▶ Work item: Pictures stay out of the copy. Transcribe exactly the lines from the line with "Given: Open the search text dropdown arrow" through the final line of the records.

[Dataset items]
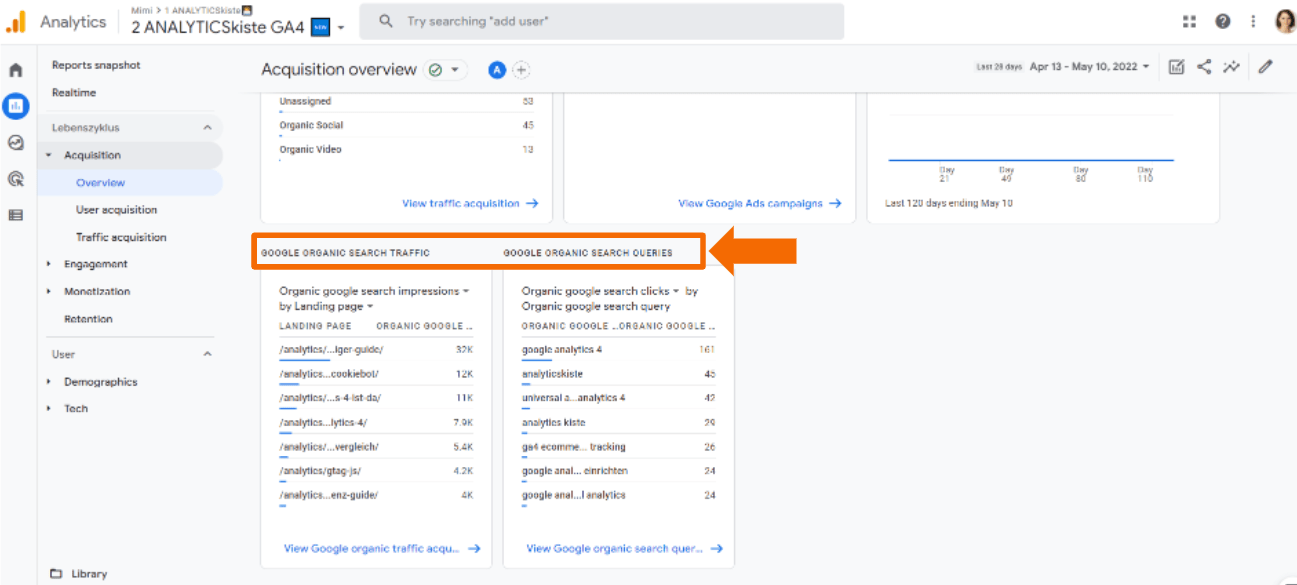
Task: Open the Reports section from the left icon rail
Action: [16, 106]
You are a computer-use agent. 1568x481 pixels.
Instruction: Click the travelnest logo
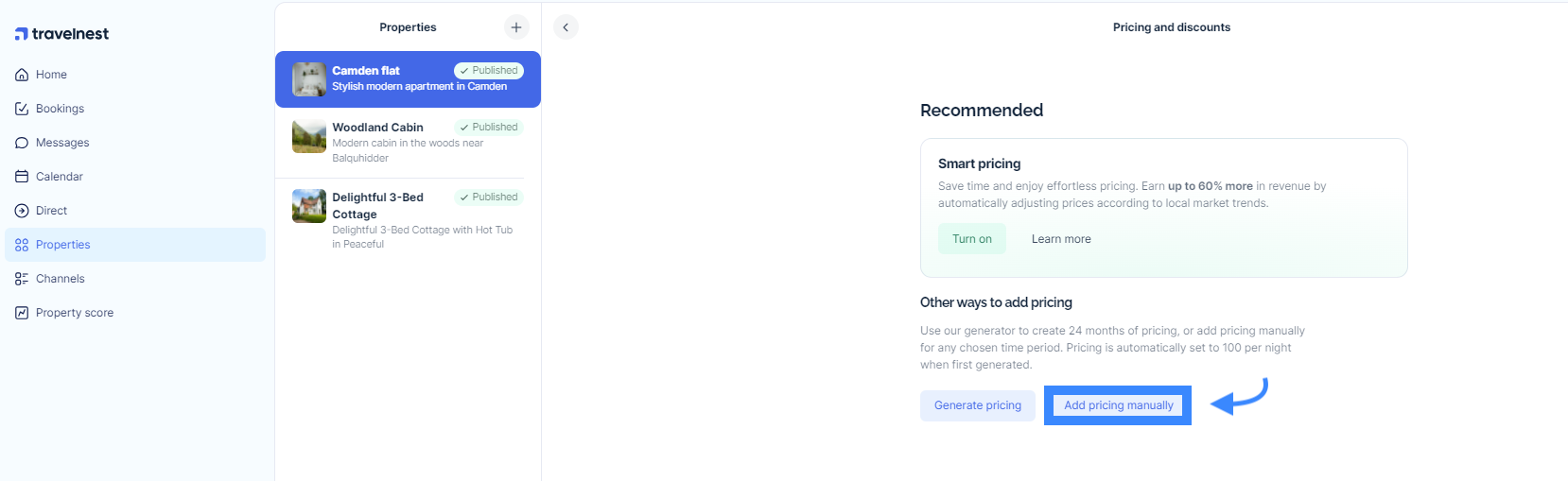tap(62, 34)
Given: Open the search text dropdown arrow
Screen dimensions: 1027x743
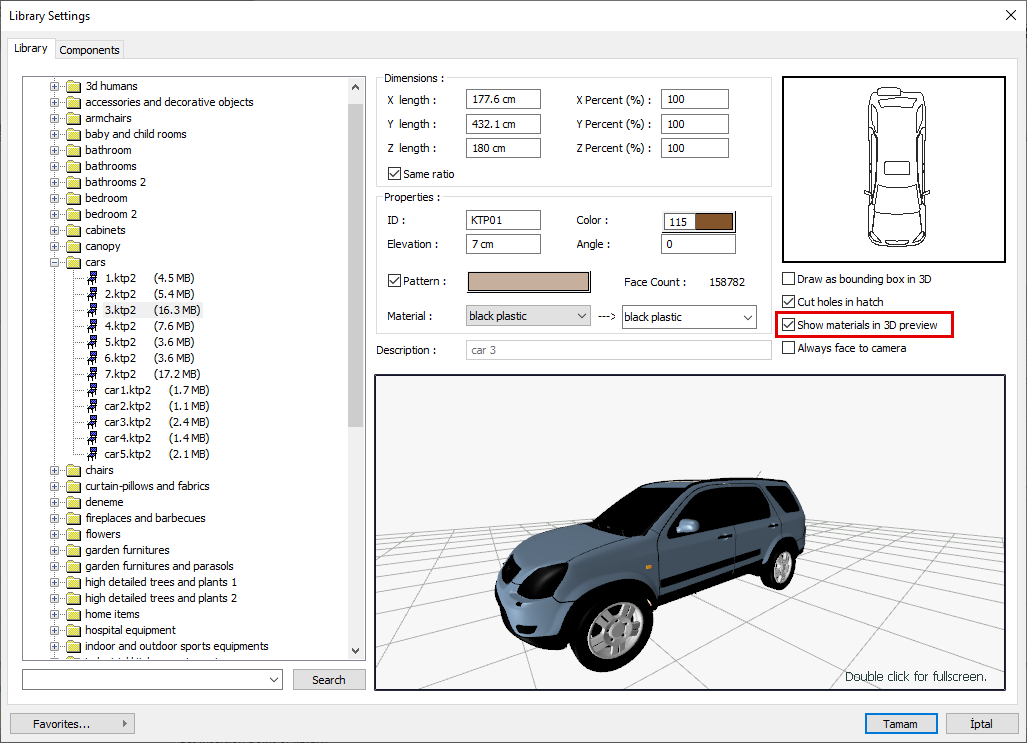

▶ Your response:
Given: Open the search text dropdown arrow
Screen dimensions: 1027x743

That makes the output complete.